A year later, when I was no longer working in ICU but putting in my time on the oncology unit, I heard the final outcome of this story. I met a nurse, a colleague from Intensive Care, in the cafeteria. She asked if I remembered the young woman patient and her mother. Sure, I said. Who could forget?

"Apparently," my friend went on, "the patient went to a rehab hospital where she stayed on the vent for another week. No one could talk the mother into extubating her. She kept insisting that her daughter would recover. Then one day, the daughter squeezed her mother's hand and a few days later opened her eyes. It took months of physical therapy and occupational therapy, but"--here my friend paused and popped a French fry into her mouth--"guess what? She and her mother walked into the unit yesterday to say hello. Pretty wild, right?"
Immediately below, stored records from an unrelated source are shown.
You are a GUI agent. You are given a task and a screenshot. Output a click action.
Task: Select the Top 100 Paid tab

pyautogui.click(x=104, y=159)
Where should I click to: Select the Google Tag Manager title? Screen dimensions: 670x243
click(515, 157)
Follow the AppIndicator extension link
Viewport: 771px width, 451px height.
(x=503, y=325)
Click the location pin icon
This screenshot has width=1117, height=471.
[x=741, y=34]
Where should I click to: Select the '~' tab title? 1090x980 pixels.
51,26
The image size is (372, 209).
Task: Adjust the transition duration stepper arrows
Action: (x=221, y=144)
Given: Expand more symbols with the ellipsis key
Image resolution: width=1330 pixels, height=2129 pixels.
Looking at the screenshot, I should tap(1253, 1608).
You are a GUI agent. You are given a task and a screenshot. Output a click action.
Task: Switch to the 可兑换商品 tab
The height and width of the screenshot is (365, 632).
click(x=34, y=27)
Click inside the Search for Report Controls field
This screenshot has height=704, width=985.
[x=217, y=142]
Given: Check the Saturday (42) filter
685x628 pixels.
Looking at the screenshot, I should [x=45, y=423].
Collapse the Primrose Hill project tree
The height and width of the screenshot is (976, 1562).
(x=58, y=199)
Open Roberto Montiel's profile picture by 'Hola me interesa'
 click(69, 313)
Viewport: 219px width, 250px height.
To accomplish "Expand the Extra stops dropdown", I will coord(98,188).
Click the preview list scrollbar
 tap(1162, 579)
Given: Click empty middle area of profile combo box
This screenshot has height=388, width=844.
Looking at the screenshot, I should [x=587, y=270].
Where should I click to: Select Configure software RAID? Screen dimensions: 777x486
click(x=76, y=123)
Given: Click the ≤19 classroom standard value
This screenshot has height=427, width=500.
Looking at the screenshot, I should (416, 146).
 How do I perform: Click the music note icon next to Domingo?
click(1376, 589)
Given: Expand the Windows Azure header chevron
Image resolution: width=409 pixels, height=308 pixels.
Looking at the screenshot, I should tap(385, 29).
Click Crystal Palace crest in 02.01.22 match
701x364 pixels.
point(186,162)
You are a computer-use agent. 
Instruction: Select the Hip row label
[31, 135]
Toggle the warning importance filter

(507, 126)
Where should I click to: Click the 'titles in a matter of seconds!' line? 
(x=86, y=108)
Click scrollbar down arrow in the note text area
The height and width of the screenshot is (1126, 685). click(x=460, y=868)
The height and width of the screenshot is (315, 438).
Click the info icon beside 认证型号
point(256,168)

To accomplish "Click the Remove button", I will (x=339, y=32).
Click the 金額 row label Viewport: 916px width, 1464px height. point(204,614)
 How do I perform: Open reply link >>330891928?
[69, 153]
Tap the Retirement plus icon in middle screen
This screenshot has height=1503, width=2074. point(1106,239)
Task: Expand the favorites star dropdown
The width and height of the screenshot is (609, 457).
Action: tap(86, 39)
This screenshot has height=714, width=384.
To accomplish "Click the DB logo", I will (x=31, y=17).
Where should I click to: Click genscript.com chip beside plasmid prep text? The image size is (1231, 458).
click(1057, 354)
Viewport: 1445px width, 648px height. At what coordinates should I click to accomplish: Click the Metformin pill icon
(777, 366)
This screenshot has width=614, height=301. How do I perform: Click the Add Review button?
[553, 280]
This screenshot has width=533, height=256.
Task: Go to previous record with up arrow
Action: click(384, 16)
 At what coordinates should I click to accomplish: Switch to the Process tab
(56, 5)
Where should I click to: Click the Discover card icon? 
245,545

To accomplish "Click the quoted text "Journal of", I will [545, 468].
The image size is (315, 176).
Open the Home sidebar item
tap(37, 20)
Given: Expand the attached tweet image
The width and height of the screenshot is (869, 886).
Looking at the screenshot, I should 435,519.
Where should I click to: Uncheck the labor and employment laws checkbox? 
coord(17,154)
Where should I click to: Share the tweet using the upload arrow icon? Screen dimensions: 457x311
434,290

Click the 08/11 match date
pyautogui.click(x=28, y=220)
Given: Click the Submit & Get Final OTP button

I've thought about that young woman and her mother many times in the years since I stood across the unit, watching them. Why did this patient survive when it seemed, according to all medical indicators, that her life was over? How could she be labeled "hopeless" one day and, a few weeks later, open her eyes and begin her life all over again? And what if--how frightening to think this--what if the mother had said yes, let's take out the tube and let my child go? What if we caregivers, relying on whatever we think is the most up-to-date information of our time, consign a patient to die when, with a bit more time and vigilance--and perhaps a lot more faith--we might witness a different outcome? How do we know? How do we ever know?

I wonder about my own conviction in the face of what might seem to be the overwhelming medical evidence presented to me if I were sitting vigil at a loved one's bedside. I can only hope that I would be like that mother, resolute and ever on watch, not prolonging a life indiscriminately but also not abandoning life too soon. And now that so many years have gone by, now that I've seen so many miracles during my long nursing career, I also look at this story from the young woman's point of view: when I'm the patient, will there be someone who loves me enough, trusting in the grace that lies beyond our medical knowledge, to wait to be sure? Will there be someone there to honor my life in just that way?